[Pixel coordinate grounding data]

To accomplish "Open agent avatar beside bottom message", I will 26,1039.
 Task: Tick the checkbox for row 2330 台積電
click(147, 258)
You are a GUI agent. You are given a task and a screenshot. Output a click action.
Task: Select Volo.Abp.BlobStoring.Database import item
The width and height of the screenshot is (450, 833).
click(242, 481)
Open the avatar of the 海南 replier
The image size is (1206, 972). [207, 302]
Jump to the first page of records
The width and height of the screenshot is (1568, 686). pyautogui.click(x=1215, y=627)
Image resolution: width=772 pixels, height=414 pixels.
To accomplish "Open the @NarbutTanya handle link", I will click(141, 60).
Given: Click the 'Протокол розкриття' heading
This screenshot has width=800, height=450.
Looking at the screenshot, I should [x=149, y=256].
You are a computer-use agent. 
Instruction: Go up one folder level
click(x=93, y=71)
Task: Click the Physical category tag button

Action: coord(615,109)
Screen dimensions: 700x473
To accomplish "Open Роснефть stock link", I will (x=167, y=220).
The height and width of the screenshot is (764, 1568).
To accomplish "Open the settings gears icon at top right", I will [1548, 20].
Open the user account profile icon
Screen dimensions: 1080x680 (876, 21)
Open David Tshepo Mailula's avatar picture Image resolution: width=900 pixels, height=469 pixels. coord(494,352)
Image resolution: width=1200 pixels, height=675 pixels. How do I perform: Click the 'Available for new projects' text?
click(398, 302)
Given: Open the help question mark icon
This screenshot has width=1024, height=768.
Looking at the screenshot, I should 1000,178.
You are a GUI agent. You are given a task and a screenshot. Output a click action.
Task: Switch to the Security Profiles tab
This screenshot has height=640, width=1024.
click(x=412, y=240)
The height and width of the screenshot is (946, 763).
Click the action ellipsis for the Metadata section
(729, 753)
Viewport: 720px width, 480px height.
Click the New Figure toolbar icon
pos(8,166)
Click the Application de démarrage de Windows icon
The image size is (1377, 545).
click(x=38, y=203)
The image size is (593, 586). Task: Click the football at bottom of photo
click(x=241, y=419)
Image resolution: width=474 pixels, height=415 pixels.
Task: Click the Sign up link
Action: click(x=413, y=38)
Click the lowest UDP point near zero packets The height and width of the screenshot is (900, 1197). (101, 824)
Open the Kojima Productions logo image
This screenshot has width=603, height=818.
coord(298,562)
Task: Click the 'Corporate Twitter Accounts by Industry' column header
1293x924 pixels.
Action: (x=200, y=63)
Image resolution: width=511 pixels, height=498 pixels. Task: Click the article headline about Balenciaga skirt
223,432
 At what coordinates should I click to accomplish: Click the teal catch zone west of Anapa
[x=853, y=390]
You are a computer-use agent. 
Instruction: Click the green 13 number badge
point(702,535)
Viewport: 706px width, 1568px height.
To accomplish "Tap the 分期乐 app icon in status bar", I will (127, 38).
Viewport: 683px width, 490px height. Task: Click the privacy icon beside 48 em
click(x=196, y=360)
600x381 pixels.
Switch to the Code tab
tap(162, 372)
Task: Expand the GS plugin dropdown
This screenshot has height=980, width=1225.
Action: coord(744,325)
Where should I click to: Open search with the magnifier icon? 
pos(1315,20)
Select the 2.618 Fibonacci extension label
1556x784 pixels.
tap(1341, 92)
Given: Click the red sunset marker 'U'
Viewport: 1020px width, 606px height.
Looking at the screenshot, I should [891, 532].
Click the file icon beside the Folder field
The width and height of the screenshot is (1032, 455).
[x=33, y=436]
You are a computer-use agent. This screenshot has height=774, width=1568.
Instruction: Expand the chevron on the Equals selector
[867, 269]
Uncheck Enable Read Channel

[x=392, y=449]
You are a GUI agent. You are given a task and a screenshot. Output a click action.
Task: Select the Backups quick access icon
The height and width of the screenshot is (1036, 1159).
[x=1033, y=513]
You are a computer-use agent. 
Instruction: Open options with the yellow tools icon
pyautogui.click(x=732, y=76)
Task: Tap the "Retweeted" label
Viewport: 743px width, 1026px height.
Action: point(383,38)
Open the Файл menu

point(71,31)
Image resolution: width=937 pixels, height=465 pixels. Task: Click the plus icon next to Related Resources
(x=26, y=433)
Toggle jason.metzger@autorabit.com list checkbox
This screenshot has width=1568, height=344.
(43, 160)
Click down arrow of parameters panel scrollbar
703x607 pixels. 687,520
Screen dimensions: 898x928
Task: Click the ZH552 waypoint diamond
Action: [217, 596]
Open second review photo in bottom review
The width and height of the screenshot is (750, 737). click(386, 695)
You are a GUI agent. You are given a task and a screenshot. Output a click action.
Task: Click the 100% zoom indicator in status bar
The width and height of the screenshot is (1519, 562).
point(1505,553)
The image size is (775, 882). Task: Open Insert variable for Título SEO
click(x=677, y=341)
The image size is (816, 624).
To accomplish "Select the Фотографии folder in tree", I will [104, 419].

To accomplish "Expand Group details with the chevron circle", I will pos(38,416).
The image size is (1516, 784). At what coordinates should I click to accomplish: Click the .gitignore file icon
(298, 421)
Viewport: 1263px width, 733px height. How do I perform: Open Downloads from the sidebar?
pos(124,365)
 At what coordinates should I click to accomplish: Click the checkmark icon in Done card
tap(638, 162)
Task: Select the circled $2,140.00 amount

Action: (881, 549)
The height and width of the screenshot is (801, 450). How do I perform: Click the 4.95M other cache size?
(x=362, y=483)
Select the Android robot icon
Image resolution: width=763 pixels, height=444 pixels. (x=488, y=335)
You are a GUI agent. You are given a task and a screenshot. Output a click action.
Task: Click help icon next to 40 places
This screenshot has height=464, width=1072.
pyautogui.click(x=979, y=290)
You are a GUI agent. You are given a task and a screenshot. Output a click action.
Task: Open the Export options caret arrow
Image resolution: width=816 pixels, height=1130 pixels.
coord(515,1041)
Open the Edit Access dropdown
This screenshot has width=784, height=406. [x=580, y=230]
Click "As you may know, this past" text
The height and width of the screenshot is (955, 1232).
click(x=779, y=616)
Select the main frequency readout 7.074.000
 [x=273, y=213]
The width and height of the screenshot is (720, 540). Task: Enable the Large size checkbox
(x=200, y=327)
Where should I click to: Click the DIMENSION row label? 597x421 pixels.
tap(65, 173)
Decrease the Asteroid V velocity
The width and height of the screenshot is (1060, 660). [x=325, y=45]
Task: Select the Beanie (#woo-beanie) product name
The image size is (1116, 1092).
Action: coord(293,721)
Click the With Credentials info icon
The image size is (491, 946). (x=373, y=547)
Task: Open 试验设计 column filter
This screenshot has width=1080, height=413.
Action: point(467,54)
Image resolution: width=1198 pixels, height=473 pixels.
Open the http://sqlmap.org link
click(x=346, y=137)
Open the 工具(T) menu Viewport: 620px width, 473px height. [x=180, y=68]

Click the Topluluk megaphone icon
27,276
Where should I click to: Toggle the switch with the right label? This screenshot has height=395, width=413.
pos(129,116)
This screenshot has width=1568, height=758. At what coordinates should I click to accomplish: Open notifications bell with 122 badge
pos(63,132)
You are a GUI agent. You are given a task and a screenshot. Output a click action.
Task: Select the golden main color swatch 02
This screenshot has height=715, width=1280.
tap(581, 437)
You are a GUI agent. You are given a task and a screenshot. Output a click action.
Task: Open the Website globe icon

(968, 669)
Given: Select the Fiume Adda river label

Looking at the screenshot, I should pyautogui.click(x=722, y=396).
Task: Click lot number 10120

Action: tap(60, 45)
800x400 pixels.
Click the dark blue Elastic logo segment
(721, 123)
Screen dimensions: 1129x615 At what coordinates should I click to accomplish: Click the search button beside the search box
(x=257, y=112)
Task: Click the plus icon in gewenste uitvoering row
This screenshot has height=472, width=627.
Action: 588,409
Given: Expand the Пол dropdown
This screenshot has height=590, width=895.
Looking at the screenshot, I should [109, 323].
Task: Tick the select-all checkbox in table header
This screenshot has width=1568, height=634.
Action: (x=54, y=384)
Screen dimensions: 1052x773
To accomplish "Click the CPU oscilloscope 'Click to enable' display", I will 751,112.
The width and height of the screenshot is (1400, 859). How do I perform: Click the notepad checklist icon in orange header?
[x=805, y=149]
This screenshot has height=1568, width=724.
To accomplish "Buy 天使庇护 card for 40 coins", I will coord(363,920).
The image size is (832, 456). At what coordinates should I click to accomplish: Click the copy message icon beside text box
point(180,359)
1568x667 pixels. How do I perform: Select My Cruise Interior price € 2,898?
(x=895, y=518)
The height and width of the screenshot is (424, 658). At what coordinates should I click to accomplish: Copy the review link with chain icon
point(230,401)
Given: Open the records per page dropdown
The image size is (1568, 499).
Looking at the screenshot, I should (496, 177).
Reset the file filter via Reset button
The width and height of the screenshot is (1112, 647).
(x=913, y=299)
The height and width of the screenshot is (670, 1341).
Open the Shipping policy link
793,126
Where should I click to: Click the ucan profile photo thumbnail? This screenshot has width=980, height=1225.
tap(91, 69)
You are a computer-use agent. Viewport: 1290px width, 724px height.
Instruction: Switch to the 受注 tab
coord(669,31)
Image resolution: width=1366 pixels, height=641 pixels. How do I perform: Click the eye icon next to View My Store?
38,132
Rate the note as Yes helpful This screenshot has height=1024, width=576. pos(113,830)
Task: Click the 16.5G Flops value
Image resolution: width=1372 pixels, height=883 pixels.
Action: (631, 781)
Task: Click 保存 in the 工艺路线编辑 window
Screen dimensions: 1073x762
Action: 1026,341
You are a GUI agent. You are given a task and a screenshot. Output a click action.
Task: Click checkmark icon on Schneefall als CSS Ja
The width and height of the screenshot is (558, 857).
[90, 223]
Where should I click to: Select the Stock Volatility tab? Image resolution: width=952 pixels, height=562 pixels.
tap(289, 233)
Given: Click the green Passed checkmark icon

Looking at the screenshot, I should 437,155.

Action item —
Look above for the line with "This screenshot has width=603, height=818." and the line with "Task: Select the Backups quick access icon". Write out those two lines and all the lines between them, exactly, and no others.

Written solution —
This screenshot has width=603, height=818.
coord(298,562)
Task: Click the 'Corporate Twitter Accounts by Industry' column header
1293x924 pixels.
Action: (x=200, y=63)
Image resolution: width=511 pixels, height=498 pixels. Task: Click the article headline about Balenciaga skirt
223,432
 At what coordinates should I click to accomplish: Click the teal catch zone west of Anapa
[x=853, y=390]
You are a computer-use agent. 
Instruction: Click the green 13 number badge
point(702,535)
Viewport: 706px width, 1568px height.
To accomplish "Tap the 分期乐 app icon in status bar", I will (127, 38).
Viewport: 683px width, 490px height. Task: Click the privacy icon beside 48 em
click(x=196, y=360)
600x381 pixels.
Switch to the Code tab
tap(162, 372)
Task: Expand the GS plugin dropdown
This screenshot has height=980, width=1225.
Action: coord(744,325)
Where should I click to: Open search with the magnifier icon? 
pos(1315,20)
Select the 2.618 Fibonacci extension label
1556x784 pixels.
tap(1341, 92)
Given: Click the red sunset marker 'U'
Viewport: 1020px width, 606px height.
Looking at the screenshot, I should [891, 532].
Click the file icon beside the Folder field
The width and height of the screenshot is (1032, 455).
[x=33, y=436]
You are a computer-use agent. This screenshot has height=774, width=1568.
Instruction: Expand the chevron on the Equals selector
[867, 269]
Uncheck Enable Read Channel

[x=392, y=449]
You are a GUI agent. You are given a task and a screenshot. Output a click action.
Task: Select the Backups quick access icon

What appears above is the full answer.